冷え込む韓国の雇用、就業者数が2カ月で91万人減

製造業は1年で16万人減

 韓国統計庁が15日発表した1月の雇用動向によると、週に1時間以上働いた就業者数は2568万人で、昨年11月(2659万人)と比べ91万人も減少した。失業者数も100万9000人となり、月次ベースで7カ月ぶりに100万人を超えた。

 韓国では造船業などの構造調整が進んでいる上、米国を発端とする保護貿易主義の広がりで、内外の経済環境が悪化していることや崔順実(チェ・スンシル)事件による企業活動の委縮が雇用市場に影を落としている格好だ。

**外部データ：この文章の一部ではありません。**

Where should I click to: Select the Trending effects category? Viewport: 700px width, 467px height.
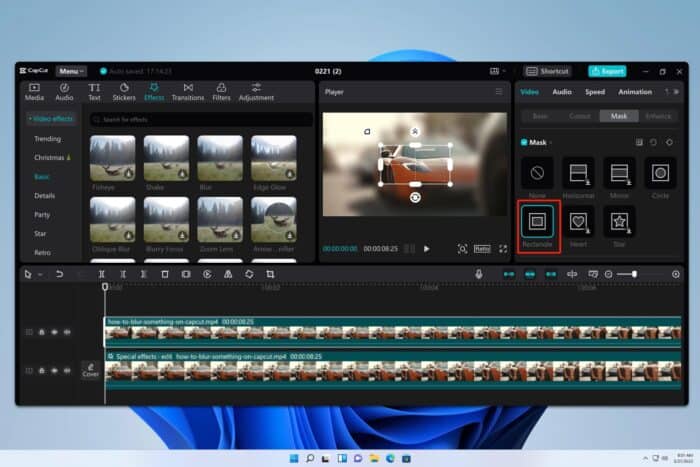(47, 139)
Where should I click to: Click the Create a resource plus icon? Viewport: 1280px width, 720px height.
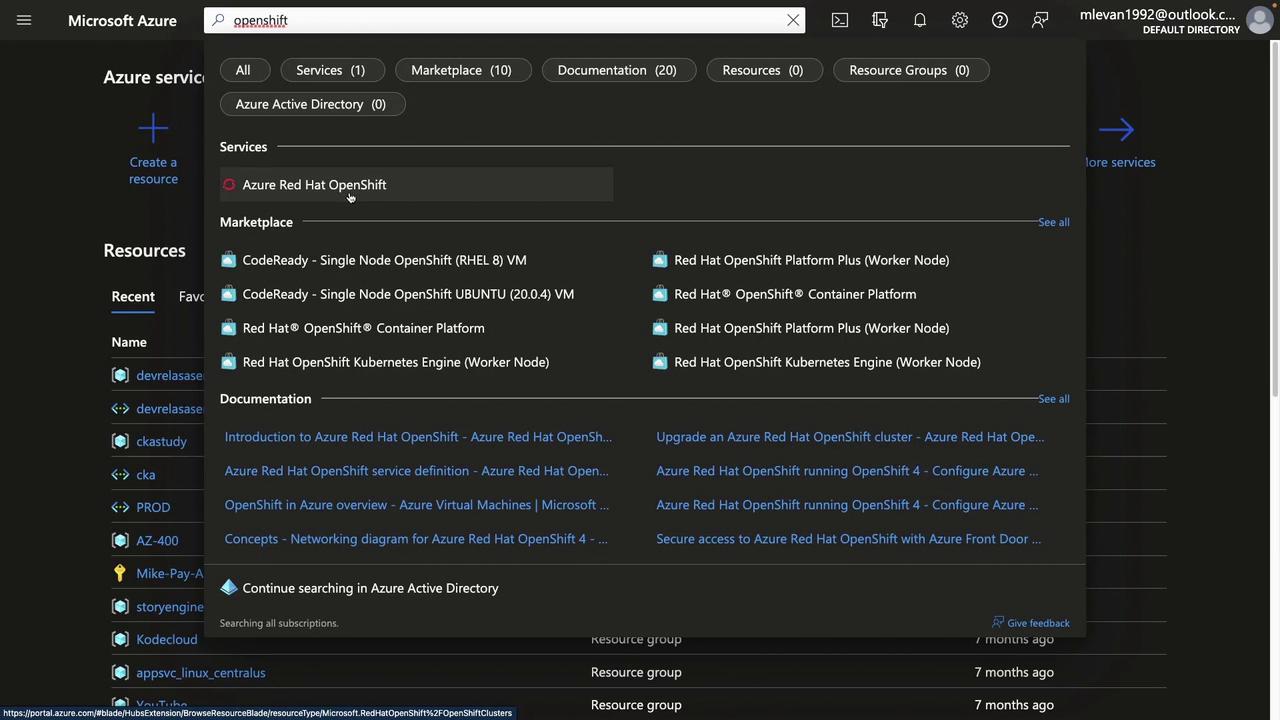pos(153,129)
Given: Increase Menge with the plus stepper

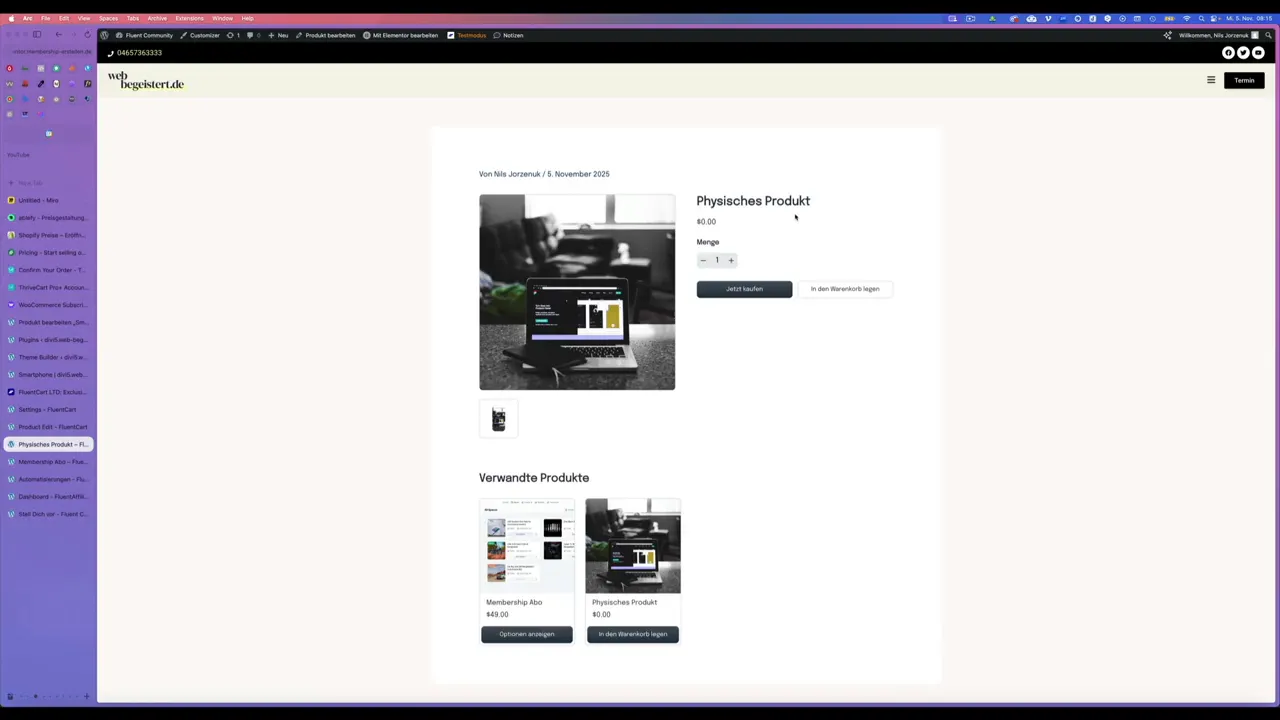Looking at the screenshot, I should point(731,260).
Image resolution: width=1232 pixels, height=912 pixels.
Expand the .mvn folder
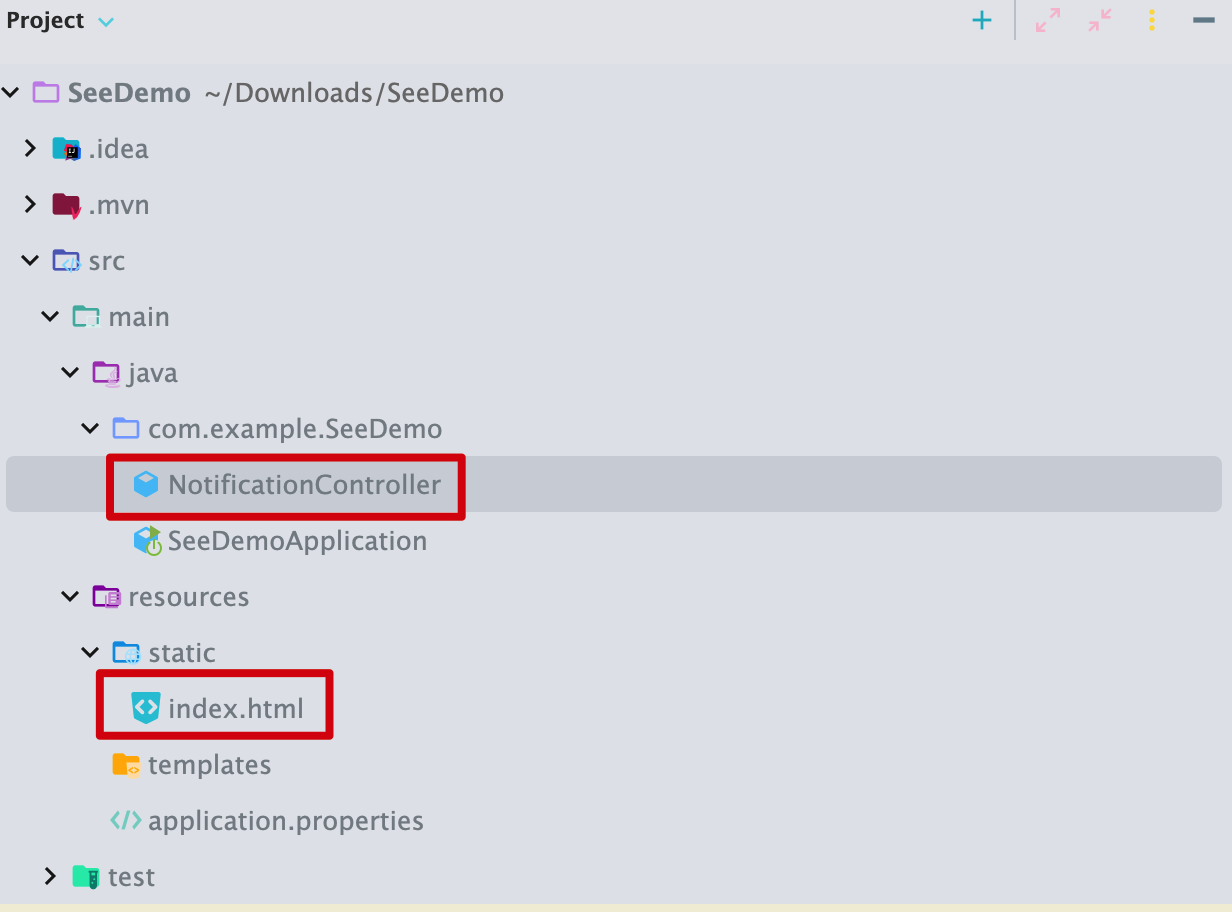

 特に雇用創出を支えるはずの製造業分野で失業者が急増した。1月の製造業就業者数は440万人で、2015年3月以降で最低だった。昨年1月(456万人)と比べると、1年で製造業だけで16万人の雇用が失われたことになる。1月の減少幅は世界的な金融危機当時の09年7月以降で最大だった。サムスン重工業、大宇造船海洋など経営難に陥った造船会社が人員削減を行い、その影響で下請け会社も従業員を減らし、雇用低迷の決定打となった。 

 その上、消費が冷え込み、米トランプ政権の保護貿易主義が台頭するなど内外の経済環境も悪化。雇用状況は改善の兆しが見えない。韓国開発研究院(KDI)のチェ・ギョンス人的資源政策研究部長は「失業を防ぐために構造調整を怠ることもできない進退両難の状況だ」と指摘した。最近の崔順実事件による追い打ちも雇用市場には悪材料だ。韓国政府は2月の雇用指標がさらに悪化すると予想している。